La prisa es aquello que nos autoexigimos cuando nos parece que los de nuestro alrededor van más rápidos que nosotros. Si les preguntáramos, probablemente ellos dirían lo mismo: que corren porque nos ven a nosotros más adelante o con el aliento en la nuca y no quieren perder comba. Y así tendemos hasta el infinito, en una espiral centrifugadora. La prisa se contagia y además no tiene frenos, como las bicicletas de Ámsterdam.

En ningún sitio dice que por ir más de prisa se llega antes al objetivo. En todo caso, claro está, primero habría que definirlo, el objetivo, porque a menudo llevamos el cohete en el culo sin saber demasiado bien a dónde vamos o el porqué de tanta velocidad, como empujados por una inercia desconocida y cuando queremos abrir los ojos ya casi no recordamos ni de dónde veníamos. Una vez estás arriba de la montaña rusa, bajar no es fácil. Cuando menos, hacerlo sin marearte y quedando de pie.

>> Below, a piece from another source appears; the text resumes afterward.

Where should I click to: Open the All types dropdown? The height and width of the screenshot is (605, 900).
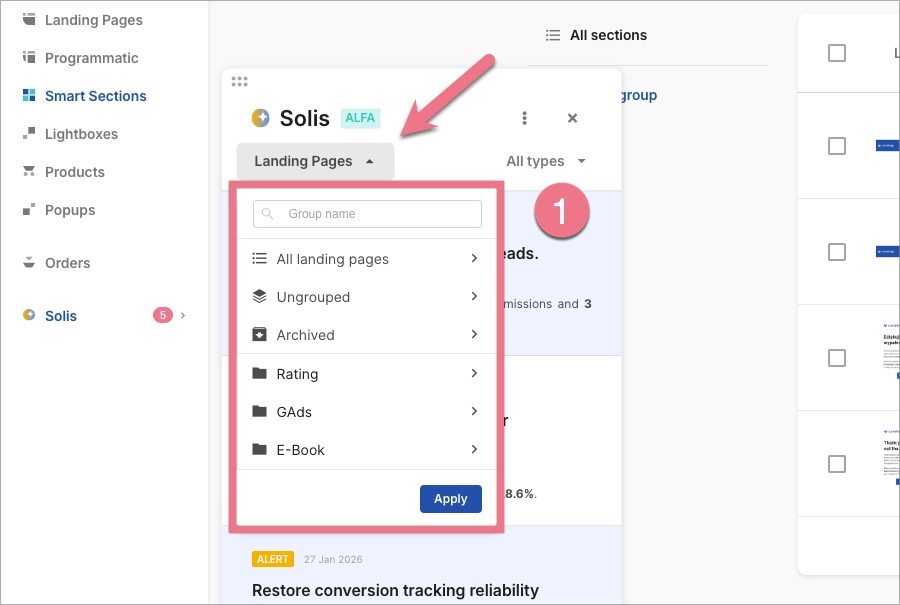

Incluso en las cosas más cotidianas queremos correr y nos cambiamos de cola en el supermercado porque la del lado dirás que avanza más para, total, acabar llegando al mismo tiempo a la caja. La dinámica de la sociedad parece que nos obligue a ir corriendo a todas partes y cuanto más ocupada estés, más pedigrí tendrás. Como si solo contaran la cantidad y la rapidez, desterrando la calidad y un concepto clave: tiempo. Tiempo de vida, tiempo para respirar. Para distraerse. Para el silencio.

Lo curioso de la prisa es que solo nos damos cuenta de ella cuando nos paramos. Pasa como con los sueños, que si no nos despertáramos no sabríamos que los hemos tenido. Y entonces algunos todavía —tristemente— la echan de menos porque no nos han enseñado a parar. Conviene que el engranaje repose. Detenerse y parar el ansia. Bajar las revoluciones. Eliminar la morralla. Marcar los límites de nuestro bienestar interior. Plantar cara a la dictadura de la prisa y que el tiempo escogido para vivir tenga vida (y no velocidad). La única carrera que importa es la de no ser los primeros. Hay bastante con ser una misma.